RECORDS SHOWN ->
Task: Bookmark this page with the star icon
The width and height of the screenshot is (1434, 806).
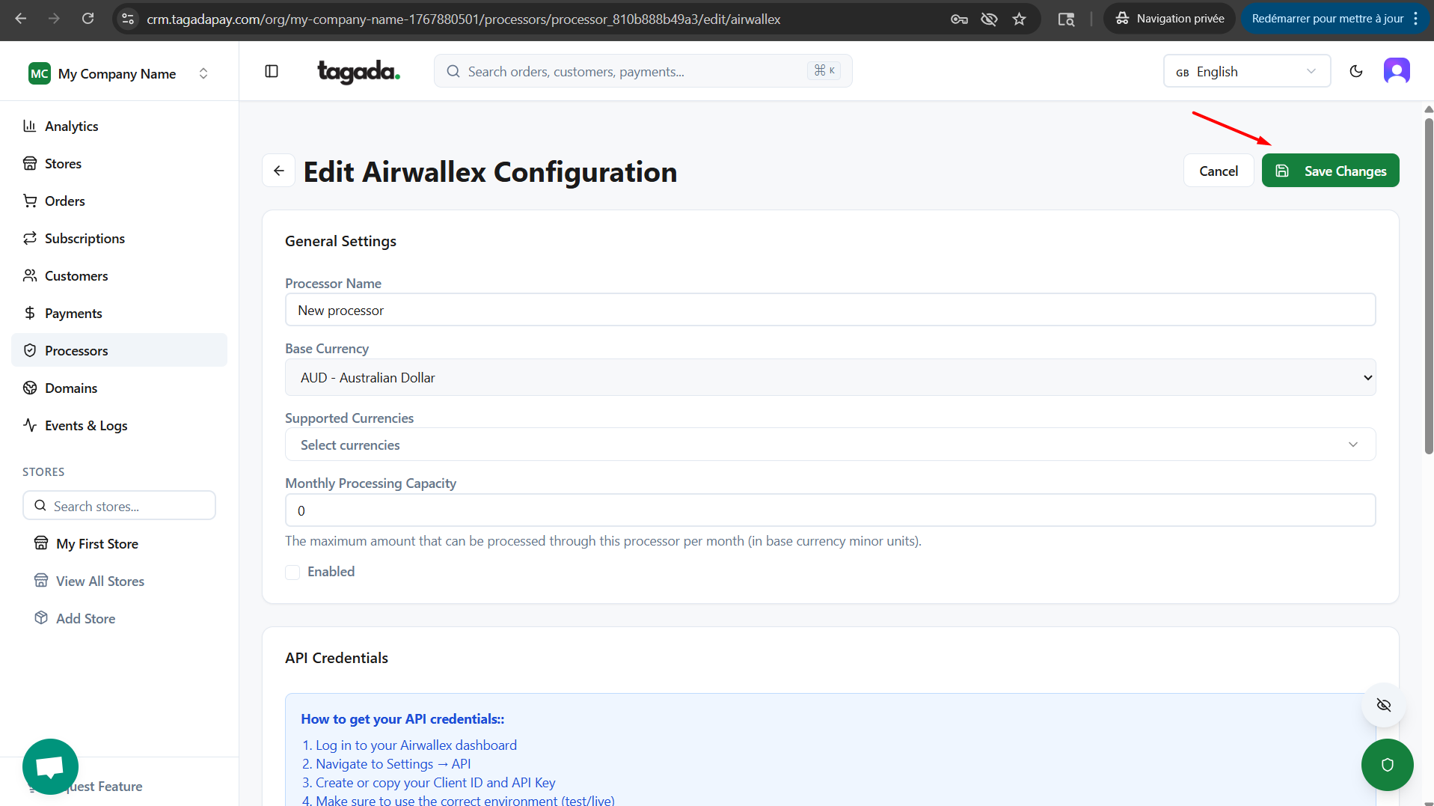Action: pos(1019,19)
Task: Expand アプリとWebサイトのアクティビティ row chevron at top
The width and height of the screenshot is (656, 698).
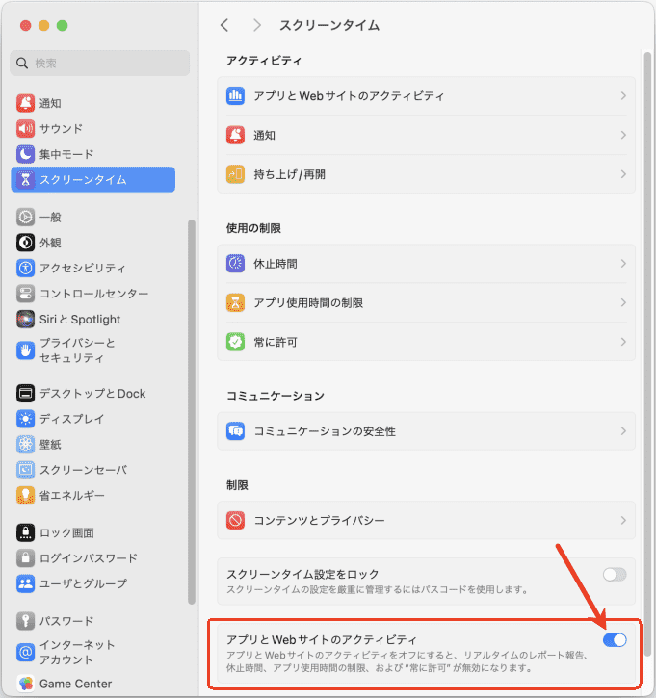Action: [623, 95]
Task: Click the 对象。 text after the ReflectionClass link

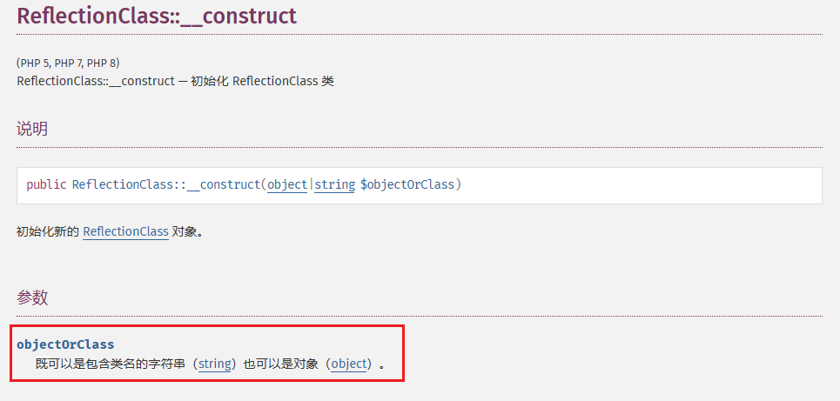Action: [x=187, y=231]
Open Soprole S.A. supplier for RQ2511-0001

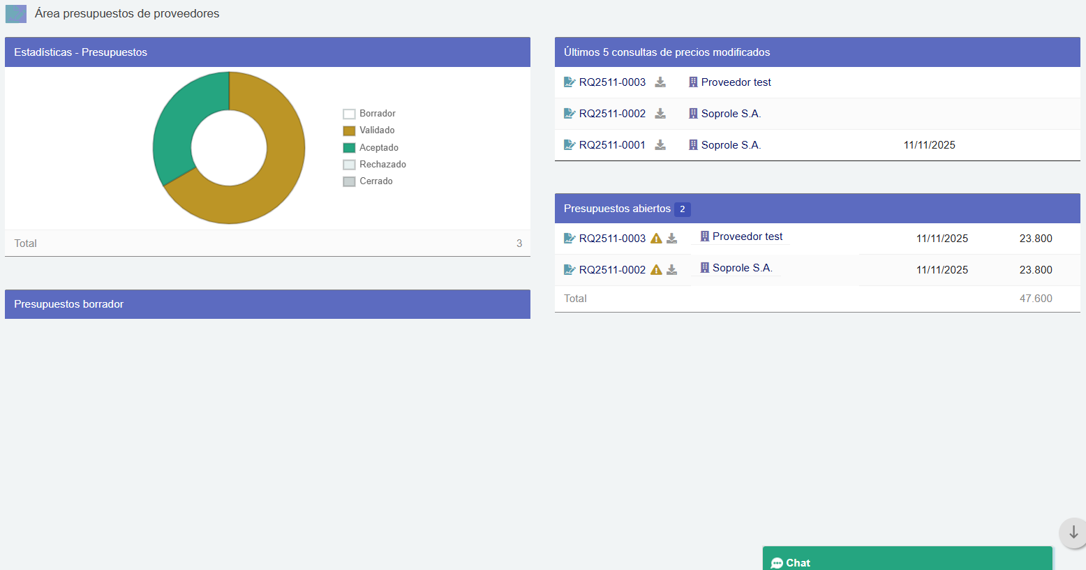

TASK GOAL -> A word-for-word copy of the lines from the one with "The width and height of the screenshot is (656, 698)." through the last line of the data above is required, with both end lines included and no pictures.

SOLUTION TO THIS TASK ->
The width and height of the screenshot is (656, 698).
Action: [623, 95]
Task: Click the 对象。 text after the ReflectionClass link

Action: [x=187, y=231]
Open Soprole S.A. supplier for RQ2511-0001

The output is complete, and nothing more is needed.